Spring! The time of year we all look forward to. It’s the end of winter with warmer weather, longer days, green grass and flowers blooming. Spring is also the time of year I start getting “the phone calls.” The calls I dread each year that start out with “Hi Luanne, so-and-so said if anyone can help us you can.” These calls all start out with the same stressful tone and I’m left to deliver the unfortunate reality of college-planning-gone-wrong to a range of parental emotions that include disbelief, dismay, and ultimately anger.
Allow me to share:
My 4.2 GPA, 2080 SAT, all AP classes, son/daughter didn’t get accepted at UVA/Tech/JMU…WHY?? Or…They got accepted, but the Financial Aid Award only offers loans! Where is the aid? Where are the scholarships we expected for our bright child? Or…We only applied to state schools because the privates are SO expensive!

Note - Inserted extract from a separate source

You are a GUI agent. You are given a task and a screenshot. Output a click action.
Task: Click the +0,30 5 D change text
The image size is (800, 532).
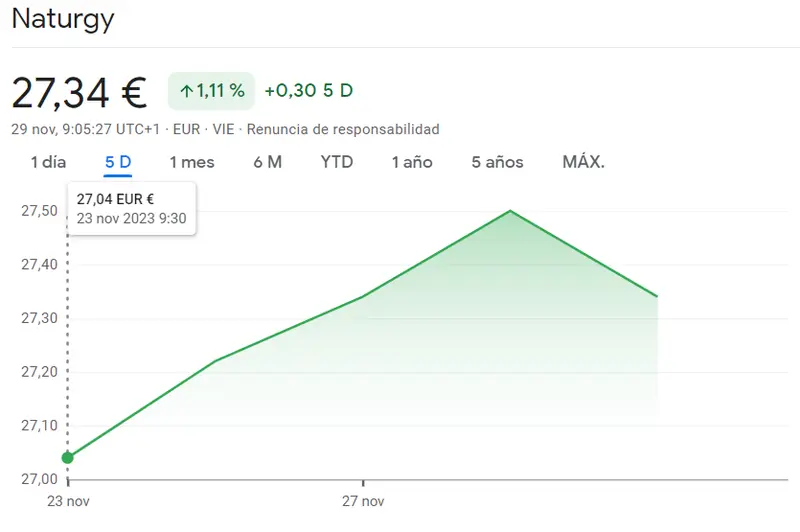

Reality: The competition is fierce! In the 2014/15 school year UVA received 31,021 applications, 8997 were accepted, 3706 enrolled. At Virginia Tech 20,744 applied, 15,067 were accepted, 5,474 enrolled. At James Madison 22,550 applied, 14,823 were accepted, 4,358 enrolled. Approximately 30% of enrolled students were international or out of state students.
Reality: At most state schools the largest piece of the Financial Aid pie is in Federal Loans. The only Grant Aid received is when there is financial need and that is when you have an AGI of less than $35K.
Reality: Private schools had a 47% average discount rate in 2014. Private schools offer Merit Scholarships. Private school students graduate in 4 years 62% more than state schools.
The school says since we didn’t file the FAFSA we will pay full price. We didn’t file because our guidance counselor/CPA/Financial Advisor/ work buddy/neighbor told us we make too much money to qualify so why bother.
Reality: Make sure the advice you take is coming from someone who specializes in college planning. Everyone should file the FAFSA, no matter what their income. The FAFSA is the gateway to all Financial Aid, both Need and Merit Aid.
My star athlete (soccer/lacrosse/baseball/football/track, etc.) didn’t receive any athletic scholarships!
Reality: Athletic scholarships are highly misunderstood. Most athletic scholarships are shared amongst many and nowhere near your expectations.
I have a 529 plan. Isn’t that supposed to cover everything?
Reality: Many parents confuse 529 plans and the state prepaid tuition plan. The prepaid tuition plan ONLY covers tuition and mandatory fees at a state school. Room, board, books, transportation and other fees are not covered. Plus, if a 529 plan loses 20% in stock market volatility, it can be very
underfunded. Unfortunately, I find this very common.
The ultimate heart breaker: Luanne, we have a junior and sophomore in college. We have had a job loss/medical emergency/ lost money in the market/ death of a parent or some unprepared for life event. We have continued to overfund our retirement, pay extra to our mortgage, used up our savings and have run out of resources. How can we tell our children they have to drop out?
Reality: Too often I find these parents turned down the student Stafford Subsidized loans that carry a 0% interest rate with no payments while the kids are in school because “We didn’t want our children to have college debt” The mortgage lender won’t let them access the extra equity in their mortgage because now they can’t qualify (to get their own money). They can’t/shouldn’t borrow from the 401K. They have given all of their extra money, and control, to bankers who can say NO! Life happens! Plan for the worst, look at the reality of your finances and plan strategically. When money is tight, 2 years at Community College can save many families $40,000 or more per student on a 4 year degree. The most expensive part about college? Starting and not being able to finish!
There are plenty of other situations I have encountered, especially during this time of the year when college expenses hit home, literally. Be sure to follow the advice of a person who specializes in college planning and you can avoid many of these pitfalls in your childrens’ educations.